Liver transplants are considered the most complex of all including heart transplants. In children these transplants are seen as even more difficult given the microsurgical procedures that must be used, the level of care necessary before, during and after, and the scarcity of donor organs.

Nevertheless, the use of advanced techniques and anti-rejection drugs have contributed to raising the life expectancy rate of these patients, which at the dawning of the 21st century has no fixed limit.

Cuba’s Liver Transplant Development Program, headquartered at CIMEQ, began July 1999 as the result of a collaboration agreement with the Spanish Virgen del Rocío Hospital.

This program has been affected by instability of supplies, since many of the components used are produced in the United States and the authorities of that country will not give Cuba permission to buy them or simply prolong the necessary paperwork indefinitely.

BLOCKADE IMPEDING THE PURCHASE OF IMPORTANT EQUIPMENT FOR CHILDREN IN NEED OF TRANSPLANTS

Members of the multidisciplinary team that operated on Yusleidis commented that the Abbot Laboratories in the United States never responded to Cuba’s request to purchase a device, exclusively produced by the company, which is indispensable for monitoring blood levels in child patients in need of liver transplants.

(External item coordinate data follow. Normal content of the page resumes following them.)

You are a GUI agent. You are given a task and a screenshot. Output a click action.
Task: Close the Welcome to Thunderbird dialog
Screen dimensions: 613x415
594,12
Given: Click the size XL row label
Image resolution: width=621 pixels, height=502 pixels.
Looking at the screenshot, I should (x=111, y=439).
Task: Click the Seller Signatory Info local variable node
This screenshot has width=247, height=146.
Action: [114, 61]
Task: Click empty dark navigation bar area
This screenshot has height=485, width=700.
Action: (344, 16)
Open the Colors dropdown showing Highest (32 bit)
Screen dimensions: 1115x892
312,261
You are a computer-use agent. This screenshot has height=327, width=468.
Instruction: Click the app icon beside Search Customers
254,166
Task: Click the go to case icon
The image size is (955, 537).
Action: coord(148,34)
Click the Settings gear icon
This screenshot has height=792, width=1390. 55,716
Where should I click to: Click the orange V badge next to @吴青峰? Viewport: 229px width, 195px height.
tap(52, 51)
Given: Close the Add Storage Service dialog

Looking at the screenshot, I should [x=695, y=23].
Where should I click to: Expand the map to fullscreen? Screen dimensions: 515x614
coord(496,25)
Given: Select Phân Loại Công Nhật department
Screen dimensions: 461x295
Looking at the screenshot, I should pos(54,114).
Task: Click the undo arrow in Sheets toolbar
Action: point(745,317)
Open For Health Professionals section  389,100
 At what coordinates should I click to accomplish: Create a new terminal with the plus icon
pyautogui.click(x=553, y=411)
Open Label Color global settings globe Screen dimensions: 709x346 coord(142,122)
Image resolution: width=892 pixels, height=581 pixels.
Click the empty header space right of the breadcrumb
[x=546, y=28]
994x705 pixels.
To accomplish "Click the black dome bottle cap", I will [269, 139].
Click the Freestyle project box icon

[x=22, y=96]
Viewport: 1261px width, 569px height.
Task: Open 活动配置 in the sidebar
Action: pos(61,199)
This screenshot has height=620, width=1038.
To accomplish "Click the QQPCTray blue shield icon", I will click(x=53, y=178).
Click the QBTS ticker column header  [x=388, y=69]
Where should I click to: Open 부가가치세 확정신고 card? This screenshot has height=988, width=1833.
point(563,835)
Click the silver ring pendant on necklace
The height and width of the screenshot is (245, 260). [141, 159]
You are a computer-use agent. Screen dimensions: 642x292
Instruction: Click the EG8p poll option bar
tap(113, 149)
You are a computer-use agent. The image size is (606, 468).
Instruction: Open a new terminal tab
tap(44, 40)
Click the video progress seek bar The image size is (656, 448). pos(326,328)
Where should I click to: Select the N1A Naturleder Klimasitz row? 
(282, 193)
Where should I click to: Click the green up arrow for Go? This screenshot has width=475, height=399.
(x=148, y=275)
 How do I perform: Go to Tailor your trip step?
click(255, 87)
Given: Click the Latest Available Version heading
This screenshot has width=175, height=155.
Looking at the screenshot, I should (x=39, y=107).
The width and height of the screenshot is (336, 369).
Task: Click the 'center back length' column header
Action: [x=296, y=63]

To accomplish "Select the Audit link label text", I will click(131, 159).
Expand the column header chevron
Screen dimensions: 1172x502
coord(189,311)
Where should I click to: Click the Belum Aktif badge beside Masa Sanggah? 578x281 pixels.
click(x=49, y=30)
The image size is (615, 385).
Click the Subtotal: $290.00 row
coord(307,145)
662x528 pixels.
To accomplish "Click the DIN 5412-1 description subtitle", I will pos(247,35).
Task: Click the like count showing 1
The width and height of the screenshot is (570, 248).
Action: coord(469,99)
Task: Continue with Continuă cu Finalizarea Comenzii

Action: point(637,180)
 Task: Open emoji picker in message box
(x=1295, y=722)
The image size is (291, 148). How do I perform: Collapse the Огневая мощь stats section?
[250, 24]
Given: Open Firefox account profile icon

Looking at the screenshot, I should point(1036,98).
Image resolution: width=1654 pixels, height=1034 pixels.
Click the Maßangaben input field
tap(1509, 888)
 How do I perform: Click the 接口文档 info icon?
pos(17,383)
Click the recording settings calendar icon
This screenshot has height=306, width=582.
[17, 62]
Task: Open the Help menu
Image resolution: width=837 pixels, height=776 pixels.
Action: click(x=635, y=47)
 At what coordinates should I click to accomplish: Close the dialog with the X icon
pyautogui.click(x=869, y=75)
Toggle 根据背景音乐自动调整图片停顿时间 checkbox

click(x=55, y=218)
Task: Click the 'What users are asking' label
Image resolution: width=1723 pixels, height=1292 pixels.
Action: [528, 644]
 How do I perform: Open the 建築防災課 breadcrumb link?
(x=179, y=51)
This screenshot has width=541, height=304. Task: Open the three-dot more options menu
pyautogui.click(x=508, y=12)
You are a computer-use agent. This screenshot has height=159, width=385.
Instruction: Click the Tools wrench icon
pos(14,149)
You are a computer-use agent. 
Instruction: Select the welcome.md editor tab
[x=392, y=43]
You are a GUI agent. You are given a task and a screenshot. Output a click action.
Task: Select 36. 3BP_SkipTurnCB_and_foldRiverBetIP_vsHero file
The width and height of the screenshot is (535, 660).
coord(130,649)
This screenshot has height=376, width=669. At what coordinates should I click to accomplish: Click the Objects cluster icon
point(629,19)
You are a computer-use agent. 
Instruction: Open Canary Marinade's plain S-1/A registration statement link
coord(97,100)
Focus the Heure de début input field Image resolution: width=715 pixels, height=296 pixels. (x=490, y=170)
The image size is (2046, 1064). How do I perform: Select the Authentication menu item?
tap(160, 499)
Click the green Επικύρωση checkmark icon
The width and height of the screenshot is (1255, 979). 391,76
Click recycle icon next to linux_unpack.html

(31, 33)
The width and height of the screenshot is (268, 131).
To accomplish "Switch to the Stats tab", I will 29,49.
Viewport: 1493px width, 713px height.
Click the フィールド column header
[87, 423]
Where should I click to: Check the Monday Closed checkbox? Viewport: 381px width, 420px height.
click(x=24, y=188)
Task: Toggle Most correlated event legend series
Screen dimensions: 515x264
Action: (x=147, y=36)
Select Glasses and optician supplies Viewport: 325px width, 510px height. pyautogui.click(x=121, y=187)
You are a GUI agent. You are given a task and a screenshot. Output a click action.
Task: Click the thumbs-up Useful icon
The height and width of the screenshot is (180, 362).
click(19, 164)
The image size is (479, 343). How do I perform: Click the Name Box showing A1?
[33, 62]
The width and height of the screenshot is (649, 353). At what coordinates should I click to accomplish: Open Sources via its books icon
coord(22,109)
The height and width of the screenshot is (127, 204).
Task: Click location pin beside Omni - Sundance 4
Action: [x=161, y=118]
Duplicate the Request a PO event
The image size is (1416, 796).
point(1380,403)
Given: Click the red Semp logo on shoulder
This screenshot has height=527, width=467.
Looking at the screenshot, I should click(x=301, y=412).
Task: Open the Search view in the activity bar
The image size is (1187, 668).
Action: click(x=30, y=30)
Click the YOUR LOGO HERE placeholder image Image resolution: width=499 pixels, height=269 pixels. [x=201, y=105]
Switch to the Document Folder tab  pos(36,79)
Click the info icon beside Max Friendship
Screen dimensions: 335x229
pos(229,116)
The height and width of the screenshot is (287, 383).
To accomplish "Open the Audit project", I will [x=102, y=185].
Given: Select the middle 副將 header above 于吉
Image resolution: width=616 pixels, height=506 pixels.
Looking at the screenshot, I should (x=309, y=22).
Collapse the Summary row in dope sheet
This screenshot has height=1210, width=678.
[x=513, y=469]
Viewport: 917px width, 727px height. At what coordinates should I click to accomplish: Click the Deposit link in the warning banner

Variations in that parameter can cause complications such as infections or secondary tumors.

A report presented by Cuba to the UN General Assembly in 2005 calculated the damage caused by the U.S. blockade in its public health sector at $75.7 million. This figure does not include the incalculable suffering inflicted on people due to the lack of medicines, equipment and disposable materials in facilities throughout the country.

Nevertheless, Cuba continues to guarantee free, quality medical attention to its citizens and to offer important medical collaboration around the world.